Despite those challenges, I think any reasonable observer would agree that the Sounders’ performance ranged from “dominating play” to “holding their own.” The offense did not create many great chances and there was certainly room to criticize the substitutions, but the defense didn’t really give up much more and only conceded off a poorly taken shot that took a very unlucky deflection.
If there’s frustration attached to this result, I would hope that it’s not so much with how the Sounders played but that there was still a real opportunity to advance and that it’s entirely possible they’ll never get that close again.
“It’s a missed opportunity,” Sounders goalkeeper Stefan Frei told reporters. “We were super happy to be here and to be part of this, but you don’t want to just be participants. You’ve worked hard to get to this point and we’ll most likely never ever have another chance to participate in something like this.
“There’s some sad faces in the locker room and some anger, some disappointment. That’s all exactly where it needs to be.”
Most of that anger and disappointment came down to the scoreline, but there’s still some room for frustration with the performance. While I think most of the Sounders’ problems can be chalked up to the lack of sharpness you’d expect at this point in a normal preseason, the reality is that they didn’t create enough truly dangerous chances and that head coach Brian Schmetzer was oddly reluctant to make aggressive changes to address that. Although the Sounders had won the Expected Goals battle .46-.39, that was due to a lot of relatively low-probability chances. The Sounders also only generated four shots and .13 xG in the second half, according to Opta.
That Schmetzer waited until the 90th minute to make his first offensive substitute was also a bit of a head-scratcher, which seems to have been noticed by the players as well.
“There were some encouraging sequences,” Frei said when asked about positives. “Getting João on the pitch ... a few minutes after he gets on, we run out of juice. If we have people who make runs for him, with his vision and quality that would have helped us.”
All of that is fixable if still frustrating, though. Aside from fitness and some positive tweaks to the Sounders' tactics, the entire buildup to the Club World Cup seems to have been a positive team-building exercise, hopefully washing out any nasty taste leftover from how last season ended.

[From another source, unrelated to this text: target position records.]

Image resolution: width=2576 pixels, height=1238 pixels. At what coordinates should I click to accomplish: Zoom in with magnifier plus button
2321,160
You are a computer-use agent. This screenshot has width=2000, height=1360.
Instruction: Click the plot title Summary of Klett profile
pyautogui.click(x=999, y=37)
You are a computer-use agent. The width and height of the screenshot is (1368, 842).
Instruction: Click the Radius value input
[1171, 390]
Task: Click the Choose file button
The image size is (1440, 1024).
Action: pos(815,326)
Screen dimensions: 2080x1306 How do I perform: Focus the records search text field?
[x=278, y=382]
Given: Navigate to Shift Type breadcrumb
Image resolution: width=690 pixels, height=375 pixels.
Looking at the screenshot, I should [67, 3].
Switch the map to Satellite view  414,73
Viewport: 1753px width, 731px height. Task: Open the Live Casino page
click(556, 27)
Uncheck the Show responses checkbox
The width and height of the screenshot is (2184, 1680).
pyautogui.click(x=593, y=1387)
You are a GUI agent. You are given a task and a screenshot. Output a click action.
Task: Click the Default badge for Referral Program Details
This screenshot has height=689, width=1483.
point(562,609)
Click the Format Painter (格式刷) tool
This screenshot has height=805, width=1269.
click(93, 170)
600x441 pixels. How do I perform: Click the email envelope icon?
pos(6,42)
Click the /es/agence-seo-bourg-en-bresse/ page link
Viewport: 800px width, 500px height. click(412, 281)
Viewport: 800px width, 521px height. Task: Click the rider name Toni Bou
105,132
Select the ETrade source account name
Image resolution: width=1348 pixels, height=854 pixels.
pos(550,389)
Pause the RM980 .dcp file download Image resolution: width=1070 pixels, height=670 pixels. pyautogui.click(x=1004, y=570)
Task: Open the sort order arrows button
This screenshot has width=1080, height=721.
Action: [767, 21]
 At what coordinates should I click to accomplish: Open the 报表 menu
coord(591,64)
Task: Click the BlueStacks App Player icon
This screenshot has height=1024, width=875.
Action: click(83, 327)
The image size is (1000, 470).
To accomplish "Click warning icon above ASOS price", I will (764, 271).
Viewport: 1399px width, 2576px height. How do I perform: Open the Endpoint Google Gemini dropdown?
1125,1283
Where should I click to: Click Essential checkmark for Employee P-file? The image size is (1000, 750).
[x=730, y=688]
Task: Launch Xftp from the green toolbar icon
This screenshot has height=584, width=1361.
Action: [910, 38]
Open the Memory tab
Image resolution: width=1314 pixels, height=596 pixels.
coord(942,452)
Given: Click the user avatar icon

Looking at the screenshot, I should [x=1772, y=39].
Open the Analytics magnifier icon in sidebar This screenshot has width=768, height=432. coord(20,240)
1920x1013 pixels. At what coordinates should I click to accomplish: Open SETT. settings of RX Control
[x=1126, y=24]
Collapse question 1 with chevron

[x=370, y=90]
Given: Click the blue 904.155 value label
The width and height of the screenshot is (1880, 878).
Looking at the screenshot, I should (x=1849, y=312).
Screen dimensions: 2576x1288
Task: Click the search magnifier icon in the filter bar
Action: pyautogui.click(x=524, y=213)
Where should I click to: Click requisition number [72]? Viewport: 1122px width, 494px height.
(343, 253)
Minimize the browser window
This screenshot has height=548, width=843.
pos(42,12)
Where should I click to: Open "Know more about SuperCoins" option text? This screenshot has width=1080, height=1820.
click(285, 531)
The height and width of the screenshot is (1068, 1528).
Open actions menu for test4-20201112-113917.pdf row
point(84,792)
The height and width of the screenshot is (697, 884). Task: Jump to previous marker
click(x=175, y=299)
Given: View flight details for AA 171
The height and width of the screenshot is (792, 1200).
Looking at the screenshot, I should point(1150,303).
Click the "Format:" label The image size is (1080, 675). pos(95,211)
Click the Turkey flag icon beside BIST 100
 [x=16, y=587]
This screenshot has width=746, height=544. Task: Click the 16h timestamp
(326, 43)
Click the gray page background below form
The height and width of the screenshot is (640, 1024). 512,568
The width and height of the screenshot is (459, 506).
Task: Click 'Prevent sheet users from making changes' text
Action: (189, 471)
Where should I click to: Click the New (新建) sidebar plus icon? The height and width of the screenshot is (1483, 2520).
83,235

The key now is to not let what should be a headstart to the season go wasted. The Sounders are farther along in their preseason fitness than they’ve ever been before and now have nearly three weeks to prepare for the season. They’ll play USL Championship side Louisville City on Feb. 18 and then open the regular season with 3 of 4 games at home.
There’s every reason to think the Club World Cup should act as a springboard into the season, not cause some sort of hangover. The best way to wash the taste of this out of their mouth is start winning games.
“We have to make sure to make it count,” Frei said. “We have to build on this, we can’t reverse.”